The family got their hands on the bags through a ‘Storage Wars’ auction. Participants in the events buy the contents of a storage cabinet without knowing what is inside. In this case, the family received a slew of items from a unit at the Safe Store facility in Papatoetoe.
Safe Store did not immediately respond to a request for comment from The Washington Post. However, the company president told local outlet Stuff that the company is cooperating with the police.
At Thursday’s press conference, Vaaelua said he could not confirm whether police had spoken to the storage’s previous owner. He said New Zealand’s National Police are working with foreign agencies and Interpol, an international network of police forces in 195 countries.
“This is not an easy study,” Vaaelua added. “And no matter how long or how many years you investigate horrific cases like this, it’s never an easy task.”
Residents of New Zealand’s northernmost island — known in English as the North Island and in Maori as Te Ika-a-Maui — were shocked by the grim discovery.

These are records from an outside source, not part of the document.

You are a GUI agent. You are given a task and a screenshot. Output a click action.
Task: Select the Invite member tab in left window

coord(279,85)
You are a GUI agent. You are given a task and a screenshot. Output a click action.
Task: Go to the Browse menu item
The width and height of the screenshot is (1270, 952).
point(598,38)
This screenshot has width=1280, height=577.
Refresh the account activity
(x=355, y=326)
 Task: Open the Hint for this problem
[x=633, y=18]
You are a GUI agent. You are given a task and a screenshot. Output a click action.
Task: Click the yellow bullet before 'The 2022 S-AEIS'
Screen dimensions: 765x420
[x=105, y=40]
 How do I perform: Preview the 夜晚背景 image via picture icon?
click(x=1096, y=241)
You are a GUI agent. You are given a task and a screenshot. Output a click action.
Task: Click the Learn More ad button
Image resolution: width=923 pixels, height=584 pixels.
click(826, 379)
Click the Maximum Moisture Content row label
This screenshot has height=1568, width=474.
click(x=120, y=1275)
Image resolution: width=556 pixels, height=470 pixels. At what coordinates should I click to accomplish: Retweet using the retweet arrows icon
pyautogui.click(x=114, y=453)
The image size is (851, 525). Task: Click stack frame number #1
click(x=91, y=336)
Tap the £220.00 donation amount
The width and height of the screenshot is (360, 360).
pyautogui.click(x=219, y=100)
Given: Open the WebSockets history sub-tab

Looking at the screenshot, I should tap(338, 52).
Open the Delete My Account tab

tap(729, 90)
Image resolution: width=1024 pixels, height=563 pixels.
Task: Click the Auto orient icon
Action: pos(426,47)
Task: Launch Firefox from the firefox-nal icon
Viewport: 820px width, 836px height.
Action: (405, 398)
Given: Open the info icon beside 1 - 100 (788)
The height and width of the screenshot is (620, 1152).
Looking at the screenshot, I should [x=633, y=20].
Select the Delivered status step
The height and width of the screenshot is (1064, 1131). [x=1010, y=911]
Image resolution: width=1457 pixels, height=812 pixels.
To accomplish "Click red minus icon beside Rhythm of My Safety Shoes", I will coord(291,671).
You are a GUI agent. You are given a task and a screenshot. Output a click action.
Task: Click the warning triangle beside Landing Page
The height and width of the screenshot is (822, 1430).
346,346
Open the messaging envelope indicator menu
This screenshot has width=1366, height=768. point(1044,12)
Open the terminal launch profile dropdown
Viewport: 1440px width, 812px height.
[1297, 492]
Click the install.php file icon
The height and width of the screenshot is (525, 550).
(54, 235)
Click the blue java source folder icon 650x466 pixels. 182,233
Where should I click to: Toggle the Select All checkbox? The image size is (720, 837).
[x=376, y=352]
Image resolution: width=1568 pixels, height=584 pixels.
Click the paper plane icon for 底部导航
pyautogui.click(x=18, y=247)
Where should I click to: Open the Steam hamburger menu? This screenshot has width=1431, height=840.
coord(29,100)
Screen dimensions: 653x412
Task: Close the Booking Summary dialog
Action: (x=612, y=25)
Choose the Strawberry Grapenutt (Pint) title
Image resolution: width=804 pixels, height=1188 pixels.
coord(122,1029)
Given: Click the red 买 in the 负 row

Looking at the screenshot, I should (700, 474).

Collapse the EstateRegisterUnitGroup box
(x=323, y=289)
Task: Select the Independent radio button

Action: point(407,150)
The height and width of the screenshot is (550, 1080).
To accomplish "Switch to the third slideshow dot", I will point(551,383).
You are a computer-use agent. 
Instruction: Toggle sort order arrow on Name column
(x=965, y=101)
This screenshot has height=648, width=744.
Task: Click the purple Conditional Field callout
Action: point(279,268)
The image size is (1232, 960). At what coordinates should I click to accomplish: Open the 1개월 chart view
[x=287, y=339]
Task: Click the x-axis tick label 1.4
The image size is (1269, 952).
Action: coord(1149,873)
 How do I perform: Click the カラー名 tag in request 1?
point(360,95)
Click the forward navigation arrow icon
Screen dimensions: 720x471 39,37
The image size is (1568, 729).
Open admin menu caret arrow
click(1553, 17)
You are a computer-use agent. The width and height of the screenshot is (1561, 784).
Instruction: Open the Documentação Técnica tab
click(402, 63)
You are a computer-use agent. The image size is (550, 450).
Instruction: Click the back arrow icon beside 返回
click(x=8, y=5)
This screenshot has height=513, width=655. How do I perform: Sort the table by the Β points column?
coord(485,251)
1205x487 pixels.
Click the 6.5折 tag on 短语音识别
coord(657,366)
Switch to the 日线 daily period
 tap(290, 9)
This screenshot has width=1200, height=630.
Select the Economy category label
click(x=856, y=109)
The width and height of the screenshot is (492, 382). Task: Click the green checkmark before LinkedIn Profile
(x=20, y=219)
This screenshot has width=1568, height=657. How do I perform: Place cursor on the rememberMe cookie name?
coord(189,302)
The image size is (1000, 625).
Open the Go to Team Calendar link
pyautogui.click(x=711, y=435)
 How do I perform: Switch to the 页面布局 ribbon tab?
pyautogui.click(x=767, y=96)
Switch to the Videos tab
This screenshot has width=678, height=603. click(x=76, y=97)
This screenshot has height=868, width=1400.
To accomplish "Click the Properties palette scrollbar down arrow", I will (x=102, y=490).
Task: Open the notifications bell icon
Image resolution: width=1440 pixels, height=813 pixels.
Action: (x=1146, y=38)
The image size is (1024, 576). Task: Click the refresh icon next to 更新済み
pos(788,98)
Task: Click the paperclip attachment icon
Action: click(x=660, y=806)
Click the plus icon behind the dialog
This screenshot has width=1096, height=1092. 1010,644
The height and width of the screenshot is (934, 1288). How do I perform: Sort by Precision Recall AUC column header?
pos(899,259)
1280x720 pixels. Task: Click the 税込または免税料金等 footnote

Neighbors in Clendon Park, an area of about 9,000 residents, told the New Zealand Herald they saw the family who bought the suitcases unload strollers, baby walkers and toys.
Shortly after, a “bad smell” started coming from their house, another neighbor told Stuff. The man told the outlet that he worked at a crematorium and knew how bodies smelled.
“I knew right away [what it was] and I thought, ‘Where did that come from?’ ” he said.